**DIRECTIONS**
Skip the images and restate every line of the records exactly.

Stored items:
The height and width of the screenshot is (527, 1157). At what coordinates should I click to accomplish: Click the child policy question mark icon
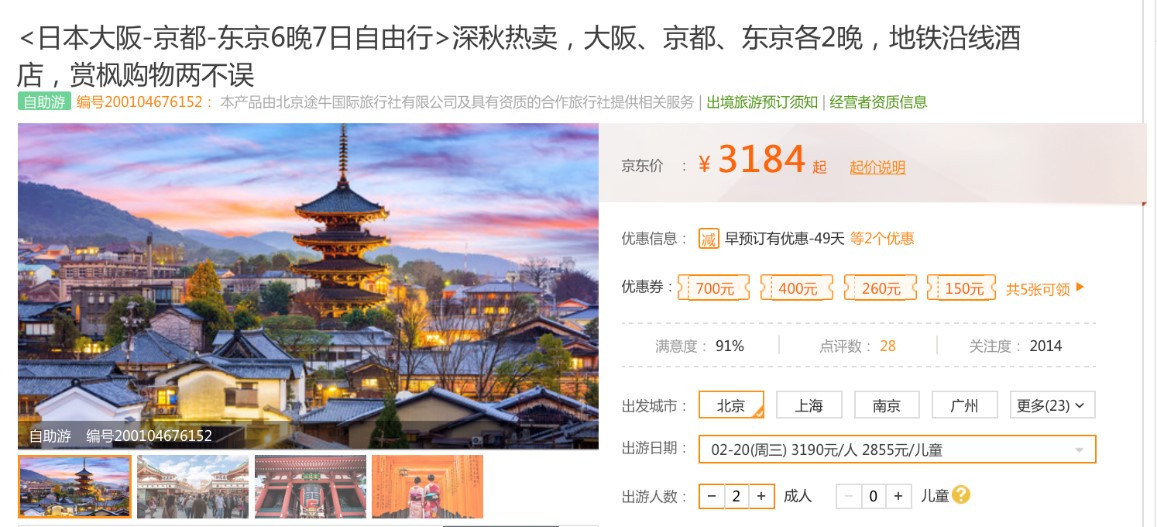pyautogui.click(x=960, y=495)
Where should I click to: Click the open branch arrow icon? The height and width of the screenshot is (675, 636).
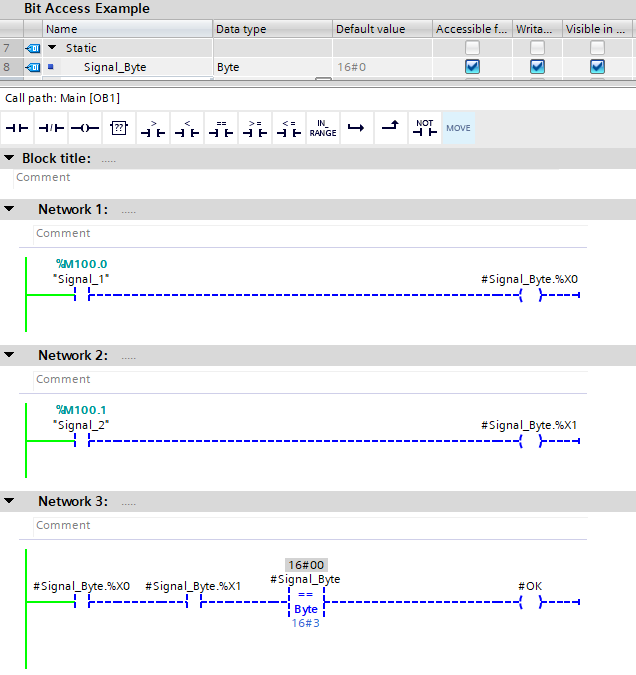(x=356, y=128)
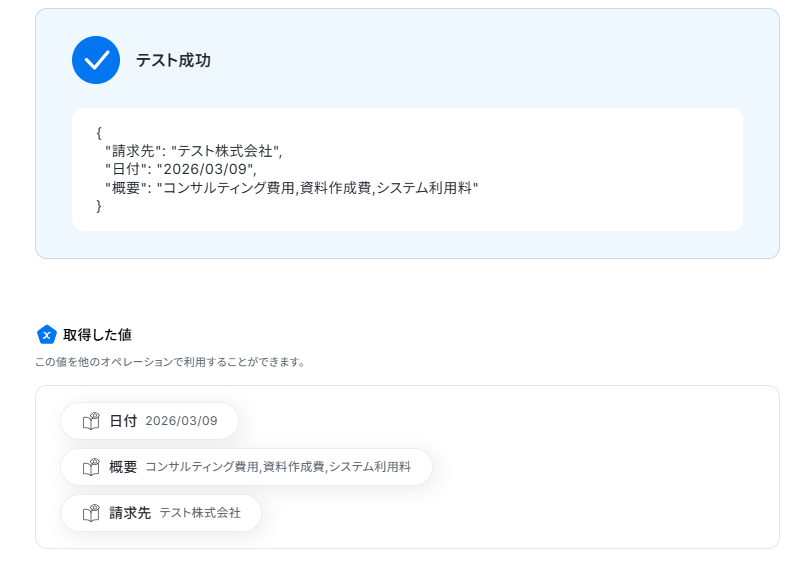
Task: Click the opening curly brace of the JSON
Action: pos(99,133)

**REPLY**
The height and width of the screenshot is (527, 1157). At what coordinates should I click to accomplish: Click the child policy question mark icon
pyautogui.click(x=960, y=495)
Where should I click to: Click the open branch arrow icon? The height and width of the screenshot is (675, 636).
(x=356, y=128)
Task: Click the opening curly brace of the JSON
Action: pos(99,133)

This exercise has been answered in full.